Stephen Dinan, Washington Times, March 8, 2005

House Democrats and Republicans have found rare common ground on immigration — chastising the White House for failing to fund most of the 2,000 Border Patrol agents called for in last year’s intelligence-overhaul law.

In House and Senate hearings last week, Democrats took the lead in calling for Mr. Bush to rethink his budget proposal, which was submitted last month and funded only 210 of the new agents, and found themselves joined by Republicans in those calls.

“There isn’t a divide, and should not be a divide, on the question of terrorism and the potential for an attack on the American people. And that’s why I think, even today, the administration has an opportunity to reconsider their decision and change it,” said Rep. Sheila Jackson-Lee of Texas, the top Democrat on the House Judiciary immigration, border security and claims subcommittee.

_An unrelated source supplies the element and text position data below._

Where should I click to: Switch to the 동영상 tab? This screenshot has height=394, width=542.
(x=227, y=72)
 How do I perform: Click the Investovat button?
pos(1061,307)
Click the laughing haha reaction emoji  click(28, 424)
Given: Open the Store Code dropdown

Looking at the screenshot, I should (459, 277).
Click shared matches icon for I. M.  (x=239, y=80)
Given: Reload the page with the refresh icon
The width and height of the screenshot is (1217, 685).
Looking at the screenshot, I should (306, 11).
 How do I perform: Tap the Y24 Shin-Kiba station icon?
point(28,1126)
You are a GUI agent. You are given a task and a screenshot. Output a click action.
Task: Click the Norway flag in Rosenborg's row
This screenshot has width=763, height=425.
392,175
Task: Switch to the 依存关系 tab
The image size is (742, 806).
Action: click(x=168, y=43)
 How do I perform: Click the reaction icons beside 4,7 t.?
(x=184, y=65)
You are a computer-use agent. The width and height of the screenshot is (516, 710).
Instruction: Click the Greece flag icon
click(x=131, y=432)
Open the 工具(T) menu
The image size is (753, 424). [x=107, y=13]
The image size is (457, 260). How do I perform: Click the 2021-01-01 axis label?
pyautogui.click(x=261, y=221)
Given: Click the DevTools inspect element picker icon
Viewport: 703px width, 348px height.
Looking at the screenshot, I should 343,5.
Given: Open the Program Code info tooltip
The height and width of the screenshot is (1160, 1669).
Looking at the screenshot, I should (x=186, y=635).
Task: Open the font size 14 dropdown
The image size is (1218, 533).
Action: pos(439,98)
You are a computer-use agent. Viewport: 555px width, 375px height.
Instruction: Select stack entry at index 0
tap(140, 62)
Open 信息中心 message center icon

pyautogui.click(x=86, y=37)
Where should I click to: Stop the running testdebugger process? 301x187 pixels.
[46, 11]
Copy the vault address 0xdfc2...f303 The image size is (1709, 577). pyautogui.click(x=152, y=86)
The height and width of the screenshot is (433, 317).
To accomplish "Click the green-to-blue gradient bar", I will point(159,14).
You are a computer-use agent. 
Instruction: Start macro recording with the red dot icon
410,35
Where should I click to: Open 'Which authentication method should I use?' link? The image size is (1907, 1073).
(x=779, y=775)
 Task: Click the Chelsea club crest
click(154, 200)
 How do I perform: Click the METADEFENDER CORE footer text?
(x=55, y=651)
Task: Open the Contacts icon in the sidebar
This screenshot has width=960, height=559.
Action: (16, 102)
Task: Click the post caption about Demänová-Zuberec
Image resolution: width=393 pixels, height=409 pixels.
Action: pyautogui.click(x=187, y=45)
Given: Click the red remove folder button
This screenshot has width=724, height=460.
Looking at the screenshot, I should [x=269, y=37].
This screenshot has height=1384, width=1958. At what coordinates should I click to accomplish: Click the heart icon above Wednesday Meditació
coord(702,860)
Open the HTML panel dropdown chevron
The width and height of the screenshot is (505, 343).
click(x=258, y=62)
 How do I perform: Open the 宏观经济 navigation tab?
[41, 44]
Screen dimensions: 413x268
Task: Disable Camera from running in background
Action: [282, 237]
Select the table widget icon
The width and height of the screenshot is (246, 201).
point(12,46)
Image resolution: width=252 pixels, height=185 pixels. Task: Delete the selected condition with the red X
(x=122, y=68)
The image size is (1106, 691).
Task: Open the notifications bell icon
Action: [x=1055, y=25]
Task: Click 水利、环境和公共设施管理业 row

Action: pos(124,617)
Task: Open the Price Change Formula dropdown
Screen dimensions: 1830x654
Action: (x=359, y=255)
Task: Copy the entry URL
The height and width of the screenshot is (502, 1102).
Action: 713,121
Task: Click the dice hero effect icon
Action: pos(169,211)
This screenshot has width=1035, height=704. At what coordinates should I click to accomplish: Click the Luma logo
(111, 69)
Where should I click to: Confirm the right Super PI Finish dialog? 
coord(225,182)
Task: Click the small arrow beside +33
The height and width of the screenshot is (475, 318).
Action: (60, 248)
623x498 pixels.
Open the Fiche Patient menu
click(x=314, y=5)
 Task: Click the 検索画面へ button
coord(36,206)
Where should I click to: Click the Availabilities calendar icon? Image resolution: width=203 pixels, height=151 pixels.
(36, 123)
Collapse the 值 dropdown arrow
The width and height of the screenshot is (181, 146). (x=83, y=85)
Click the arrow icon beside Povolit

She said that the new agents are particularly important because of the increasing flow of so-called “OTM” — “other than Mexican” — illegal immigrants across the Mexican border.

With Mr. Bush pushing immigration “guest-worker” legislation near the top of his political agenda, Democrats appear to have found part of the issue on which they can run to the right of the president and possibly negate a key political advantage of his.

“They can attack him, because the one thing the president had to offer during that last election was he was perceived as being stronger when it came to national security, national defense, than was Kerry,” Rep. Tom Tancredo, the Colorado Republican who leads the Congressional Immigration Reform Caucus, said referring to Sen. John Kerry of Massachusetts, last year’s Democratic presidential nominee.

“If he loses that allure for the American public — combine it with all the other attacks being made on him — they believe they can clearly weaken his presidency. They can take away the one thing he has,” Mr. Tancredo said.